**Instructions to follow**
For each line in the records that contains "click", make a copy.

** Provided material follows **

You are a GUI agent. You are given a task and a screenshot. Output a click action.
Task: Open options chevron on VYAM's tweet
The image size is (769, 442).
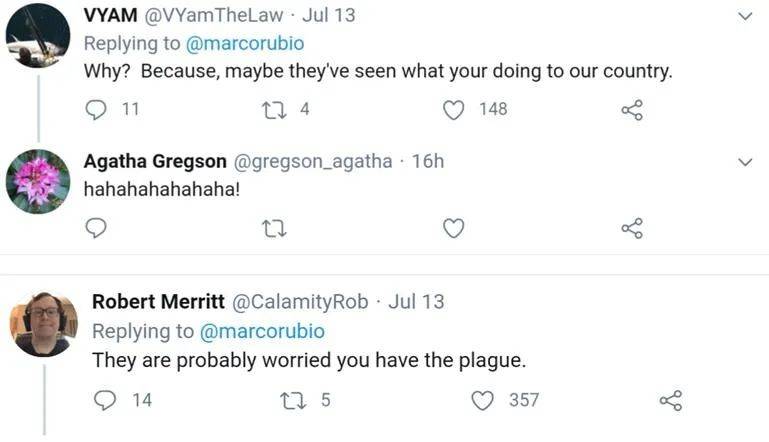pos(745,16)

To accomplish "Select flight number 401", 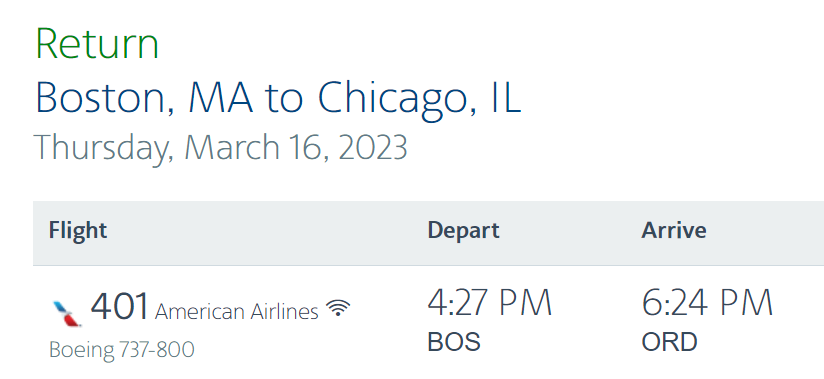I will coord(120,306).
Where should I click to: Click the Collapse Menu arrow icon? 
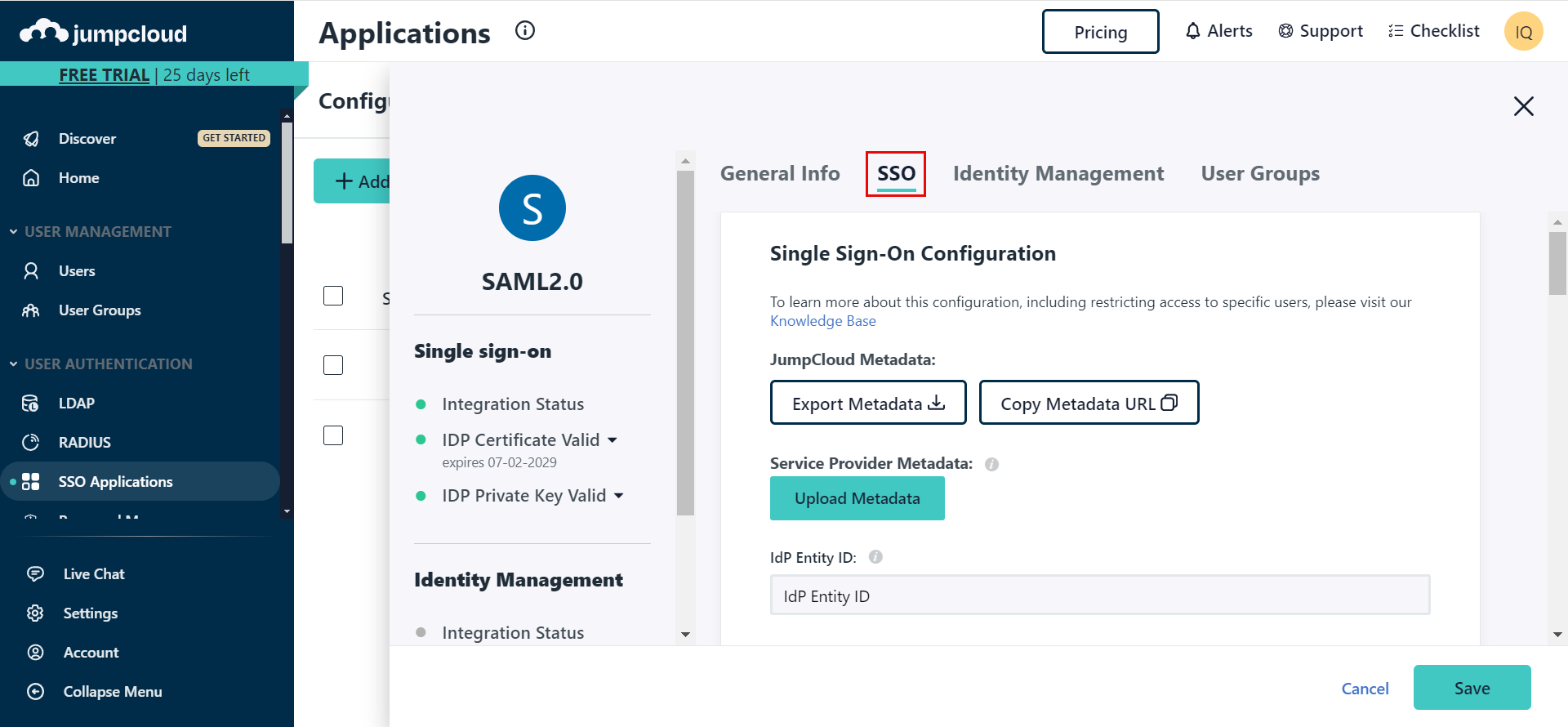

** End of Provided material **

**The answer**
You are a GUI agent. You are given a task and a screenshot. Output a click action.
Where should I click to: Click the Collapse Menu arrow icon? 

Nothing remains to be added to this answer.